November 19, 2016-January 21, 2017
Locust Projects is proud to present The Comet and the Glacier, a new video opera and immersive installation by Pittsburgh-based artist Alexis Gideon. Gideon’s musical compositions, sculpted clay reliefs, glass paintings, stop-motion animations, videos and live performances come to life in his first large-scale installation. These elements reinforce the complex narrative world of the artist’s invention, where reality and fiction are confused and interspersed along the many stratified layers of his story.
At the center of the exhibition is a multi-layered narrative surrounding a peculiar, fictional book titled The Almanac: an unpublished, nineteenth-century manuscript written by the imaginary Swiss author Fredrick Otto Bühler, and recently discovered in the home of his last living descendant. Narrated by an artist character named Alexis—based on Gideon himself—the story presents the dilemma of the protagonist’s impossible recollection of the book’s events. He somehow remembers having read these stories during his childhood in New York City. To test whether he had indeed encountered this mysterious text, the character Alexis writes and illustrates a narrative based on one of the chapters drawn from The Almanac’s table of contents: The Comet and the Glacier. Comparing his and Bühler’s versions, the story—and the project as a whole—approaches memory as a creative gesture. The exhibition draws the audience into the unsettling déjà vu of the base story, punctuating the project’s fiction with real historical events and aspects from Gideon’s own life.
The exhibition transforms Locust Projects into a surreal dreamscape, populated by the personal effects and relics from the creation of The Comet and the Glacier and Alexis’ own past, both real and fictive. The narrative is materialized through an immersive environment that brings to life Alexis’ childhood bedroom, where he recalls reading the text; his office, where he works on his own version of the story; and two medieval huts from the manuscript itself. The rooms are points of interaction where the audience encounters one of five interlocking films—mixing Super 8 film, HD video and stop motion animation—created by Gideon, which tell the story of The Comet and the Glacier from opposing perspectives: Bühler’s version, in a hut made of dirt, tells the story from the frame of the glacier and its people, watching as the comet approaches; and the character Alexis’ account, in the straw hut, recounts the narrative from the eyes of the people on the comet watching as the glacier nears.
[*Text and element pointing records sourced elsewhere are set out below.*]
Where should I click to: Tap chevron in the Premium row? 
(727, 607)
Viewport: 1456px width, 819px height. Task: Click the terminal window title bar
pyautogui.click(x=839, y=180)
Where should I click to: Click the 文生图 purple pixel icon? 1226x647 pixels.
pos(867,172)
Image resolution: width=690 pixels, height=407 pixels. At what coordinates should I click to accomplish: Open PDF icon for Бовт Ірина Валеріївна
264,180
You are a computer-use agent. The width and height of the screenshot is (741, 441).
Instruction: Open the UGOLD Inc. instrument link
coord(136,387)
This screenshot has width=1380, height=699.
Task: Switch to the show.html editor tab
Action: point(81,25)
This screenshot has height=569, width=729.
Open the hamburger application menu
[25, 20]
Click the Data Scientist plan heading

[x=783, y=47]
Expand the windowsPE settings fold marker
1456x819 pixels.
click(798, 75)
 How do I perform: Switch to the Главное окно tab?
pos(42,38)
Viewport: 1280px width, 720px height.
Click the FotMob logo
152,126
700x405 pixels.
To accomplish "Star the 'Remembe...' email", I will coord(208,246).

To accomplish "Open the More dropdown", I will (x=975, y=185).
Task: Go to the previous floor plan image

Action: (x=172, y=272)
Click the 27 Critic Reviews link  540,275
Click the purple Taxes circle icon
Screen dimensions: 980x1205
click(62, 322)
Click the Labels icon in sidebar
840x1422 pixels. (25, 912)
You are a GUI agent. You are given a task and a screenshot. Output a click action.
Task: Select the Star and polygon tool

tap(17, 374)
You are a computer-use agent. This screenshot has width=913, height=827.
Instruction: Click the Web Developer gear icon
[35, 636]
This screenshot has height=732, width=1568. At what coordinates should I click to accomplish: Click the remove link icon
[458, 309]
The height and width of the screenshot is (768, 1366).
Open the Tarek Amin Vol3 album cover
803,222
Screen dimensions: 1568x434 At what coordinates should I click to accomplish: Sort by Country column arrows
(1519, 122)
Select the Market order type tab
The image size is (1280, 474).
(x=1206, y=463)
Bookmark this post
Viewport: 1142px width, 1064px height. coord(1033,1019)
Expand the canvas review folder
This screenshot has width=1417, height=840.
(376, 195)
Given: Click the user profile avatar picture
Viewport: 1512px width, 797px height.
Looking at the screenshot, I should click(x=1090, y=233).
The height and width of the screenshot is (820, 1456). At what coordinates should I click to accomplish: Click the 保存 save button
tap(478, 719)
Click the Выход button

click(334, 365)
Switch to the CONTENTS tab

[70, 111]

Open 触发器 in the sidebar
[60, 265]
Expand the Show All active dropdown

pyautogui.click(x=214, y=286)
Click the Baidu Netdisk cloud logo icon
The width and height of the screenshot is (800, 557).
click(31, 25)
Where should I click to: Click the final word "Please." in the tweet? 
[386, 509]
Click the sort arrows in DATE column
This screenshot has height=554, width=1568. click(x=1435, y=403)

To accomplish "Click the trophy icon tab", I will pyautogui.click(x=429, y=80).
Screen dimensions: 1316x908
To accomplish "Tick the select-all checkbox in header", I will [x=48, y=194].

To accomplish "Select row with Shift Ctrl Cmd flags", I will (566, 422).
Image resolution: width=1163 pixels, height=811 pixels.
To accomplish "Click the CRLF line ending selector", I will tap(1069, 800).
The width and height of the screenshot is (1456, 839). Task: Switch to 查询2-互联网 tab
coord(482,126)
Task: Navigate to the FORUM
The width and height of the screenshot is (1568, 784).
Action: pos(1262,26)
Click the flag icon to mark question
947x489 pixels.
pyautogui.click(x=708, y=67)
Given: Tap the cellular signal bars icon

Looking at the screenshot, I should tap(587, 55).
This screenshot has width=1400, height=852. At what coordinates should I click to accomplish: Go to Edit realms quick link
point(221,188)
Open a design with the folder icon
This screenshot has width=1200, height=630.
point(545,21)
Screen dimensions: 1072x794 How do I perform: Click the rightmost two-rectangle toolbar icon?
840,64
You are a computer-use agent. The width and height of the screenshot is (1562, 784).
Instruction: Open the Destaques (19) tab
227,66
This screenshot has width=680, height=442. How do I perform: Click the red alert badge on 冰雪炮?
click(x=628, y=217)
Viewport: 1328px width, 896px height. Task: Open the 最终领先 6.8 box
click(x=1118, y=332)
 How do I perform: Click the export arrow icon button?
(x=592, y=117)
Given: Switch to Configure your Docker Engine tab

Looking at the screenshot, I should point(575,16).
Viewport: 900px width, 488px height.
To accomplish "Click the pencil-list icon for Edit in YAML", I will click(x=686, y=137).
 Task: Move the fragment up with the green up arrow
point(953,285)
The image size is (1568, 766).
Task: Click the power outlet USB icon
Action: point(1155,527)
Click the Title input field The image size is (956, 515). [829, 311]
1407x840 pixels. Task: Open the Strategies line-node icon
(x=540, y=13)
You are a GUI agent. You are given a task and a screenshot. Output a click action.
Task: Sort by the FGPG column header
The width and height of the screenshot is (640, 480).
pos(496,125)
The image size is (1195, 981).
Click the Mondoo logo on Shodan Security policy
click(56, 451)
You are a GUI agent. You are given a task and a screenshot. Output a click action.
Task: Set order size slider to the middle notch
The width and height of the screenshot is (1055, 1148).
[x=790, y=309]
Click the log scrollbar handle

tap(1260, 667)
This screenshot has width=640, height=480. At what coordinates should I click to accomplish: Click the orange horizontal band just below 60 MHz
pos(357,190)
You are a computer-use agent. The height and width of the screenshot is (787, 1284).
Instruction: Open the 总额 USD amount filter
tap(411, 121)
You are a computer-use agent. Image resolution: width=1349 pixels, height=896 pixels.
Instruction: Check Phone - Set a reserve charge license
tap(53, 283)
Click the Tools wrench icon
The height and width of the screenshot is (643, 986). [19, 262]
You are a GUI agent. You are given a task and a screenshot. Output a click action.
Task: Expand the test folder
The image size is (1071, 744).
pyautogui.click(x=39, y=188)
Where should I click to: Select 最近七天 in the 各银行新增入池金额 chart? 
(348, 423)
The Comet and the Glacier, the exhibition, is entered through a museum-like display, which exhibits the glittering clay reliefs made by Gideon, used in the creation of his stop-motion animations. These sculptural works, treated in a wall text as early artifacts in the history of photography made by Bühler for the book, invent a historical timeline in which The Almanac and its creation are to be placed. This space is a gateway between reality and the narrative, where the world of Gideon’s invention bleeds into existence.
Gideon further pushes at the boundary between the real and the imagined with his live activation of the piece. He performs a musical arrangement that corresponds to the videos housed in each of the installation’s rooms, like chapters informing the overall narrative. In moments of virtuosity, the animated characters mouth along in sync to the lyrics sang and rapped by Gideon. He embodies the real and fictional Alexis at once, both part of the narrative and its creator, bridging all the interconnected layers of The Comet and the Glacier.
As a creative complement to The Comet and the Glacier, Locust Projects has published a same-titled illustrated book that vividly captures the colorful imagery of the work, featuring critical essays by three art historical scholars.
Alexis Gideon: The Comet and the Glacier is made possible with support from Citizens Interested in Arts, Kelley Johnson, Miami Salon Group, Peggy M. Hollander, and Locust Projects Exhibitionist Members.
ABOUT ALEXIS GIDEON
Alexis Gideon (b. 1980, New York, NY) trained as a composer and performer under the mentorship of avant-garde jazz legend Anthony Braxton. In 2013, the New Museum of Contemporary Art in New York City paired Gideon with William Kentridge in a joint exhibition. The artist has performed his previous video operas at national institutions such as the Institute of Contemporary Art, Boston; Museum of Contemporary Art, Chicago; Museum of Contemporary Art, Cleveland; Yerba Buena Center for the Arts, San Francisco; Wexner Center for the Arts, Columbus; and internationally at Centro de Arte Contemporáneo, Málaga, Spain; Moderna Museet, Stockholm, Sweden; and Time Zones Festival, Bari, Italy. His work is held in the collection of the Thomas J. Watson Library at the Metropolitan Museum of Art, New York; the Spencer Museum of Art at the University of Kansas, Lawrence; and a number of private collections. Gideon graduated from Wesleyan University with a BA in Musical Composition and Performance in 2003, and currently lives and works in Pittsburgh, PA.